Tevaram: Ayvuttunai (Tevaram: Etudes et glossaire tamouls).

AuthorShulman, David

This (third) volume of indices, glossary, and other supplementary materials complete the scientific edition of the Tamil Tevaram by Francois Gros and T. V. Gopal Iyer, handsomely published by the French Indological Institute in Pondichery. For Tamil Saivas, the Tevaram poems, attributed to Tirunanacampantar, Tirunavukk'aracu cuvamikal (Appar), and Cuntaramurtti (seventh-ninth centuries) and sung by otuvar in Saiva temples throughout Tamil Nadu, are a fundamental canon, often equated with the Veda. Although the editors modestly refrain from claiming to have produced a final critical edition of these poems, their work is a model of judicious editing - and as close as we are likely to get to a critical text. The edition is based on fifty-four manuscript sources and fourteen earlier printed volumes, described in the first volume of this set. The apparatus listing all attested variants, printed in the volume under review, reveals a remarkably stable textual tradition (especially when compared, e.g., to Kampan's Tamil Ramayana).

The present volume, entirely in Tamil, offers a series of useful aids to scholarly study of the Tevaram and of Tamil Saivism generally. An elaborate introduction complements Gros' penetrating historical essay in volume I. Here Gopal Iyer ranges, with the pandit's encyclopedic command of the entire literature, through the medieval sources in relation to the Tevaram.
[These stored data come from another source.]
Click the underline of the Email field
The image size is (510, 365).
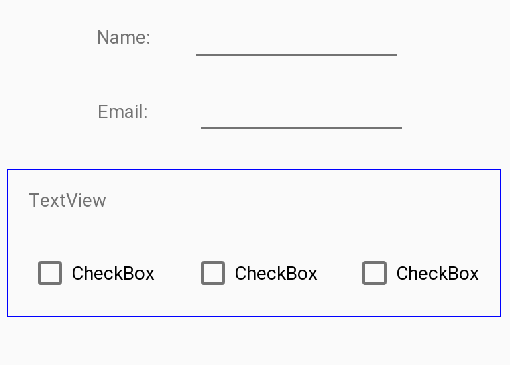301,128
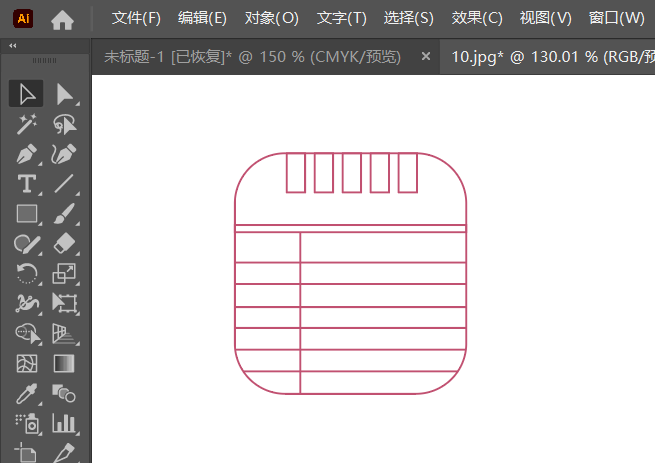This screenshot has height=463, width=655.
Task: Select the Line Segment tool
Action: tap(64, 184)
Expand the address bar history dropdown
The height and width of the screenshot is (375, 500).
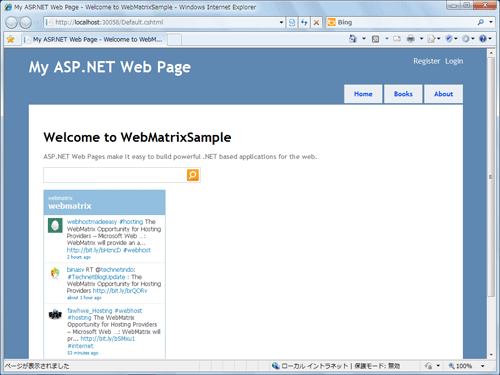click(281, 22)
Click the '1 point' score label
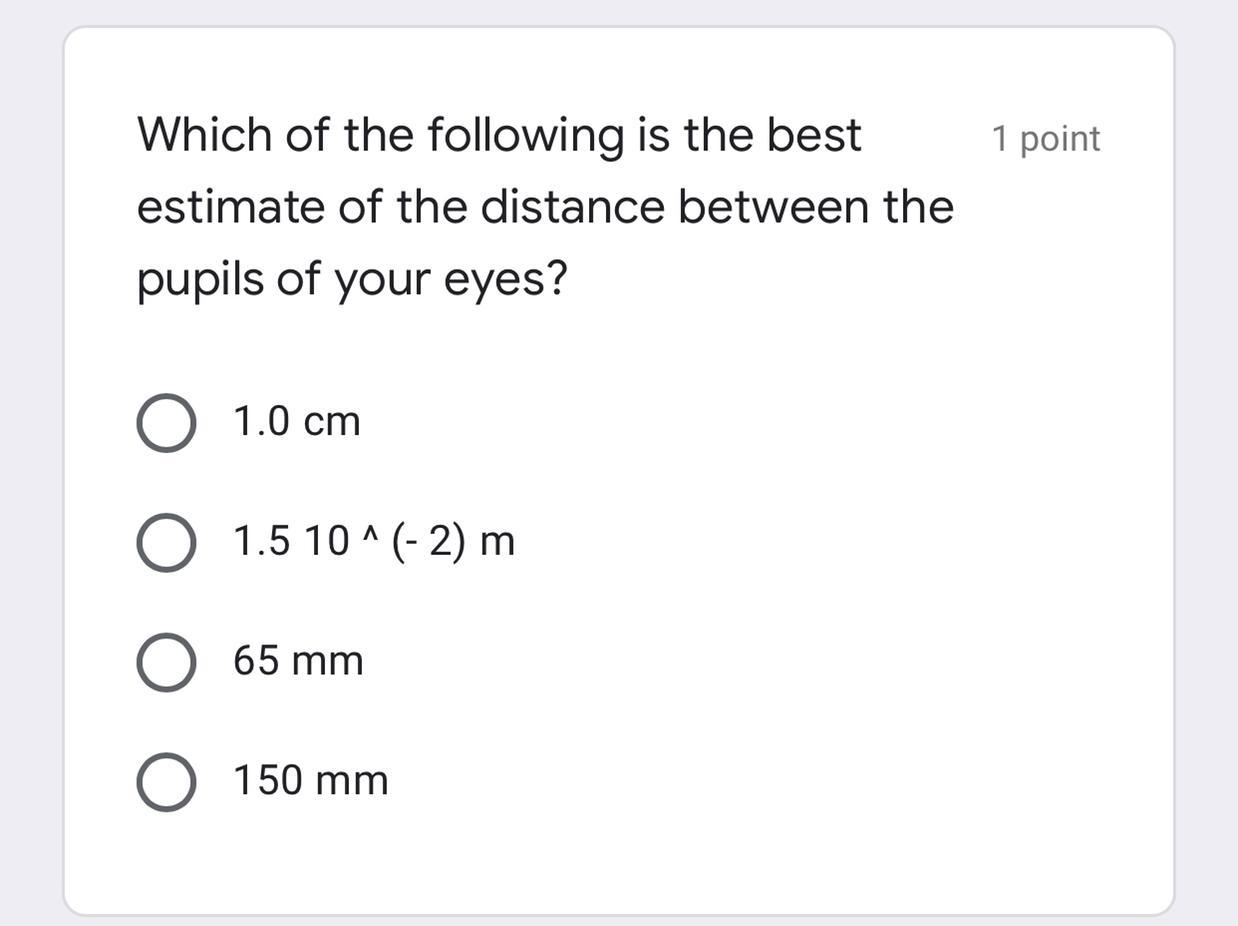Image resolution: width=1238 pixels, height=926 pixels. coord(1045,139)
One wishes, at times, for precise citations, for example, in the lists of names for the Tevaram poets as they are mentioned in later works (pp. 31-37): alas, not everyone knows the medieval Tamil puranas by heart! The discussion (p. 38) of the number of patikams (the standard poetic form for this corpus) composed by Campantar and Cuntarar - a well-known problem, derived from the statements of the Tirumurai kanta puranam and from Cekkilar - remains, again, inconclusive, perhaps because of an overly objectified notion of the "author" as an empirical subject. The patikam recovered from an inscription at Tiruvitaivay shows how generative and inconclusive the genre was. In any case, this introductory essay is illuminating in many respects, including discussions of metre and the vexed question of the musical system attached to Tevaram - which, as the tradition has itself recognized, has been lost and later refashioned (in line with the current melakarta system of Carnatic music).

Although the Tevaram is unusual, among Tamil texts...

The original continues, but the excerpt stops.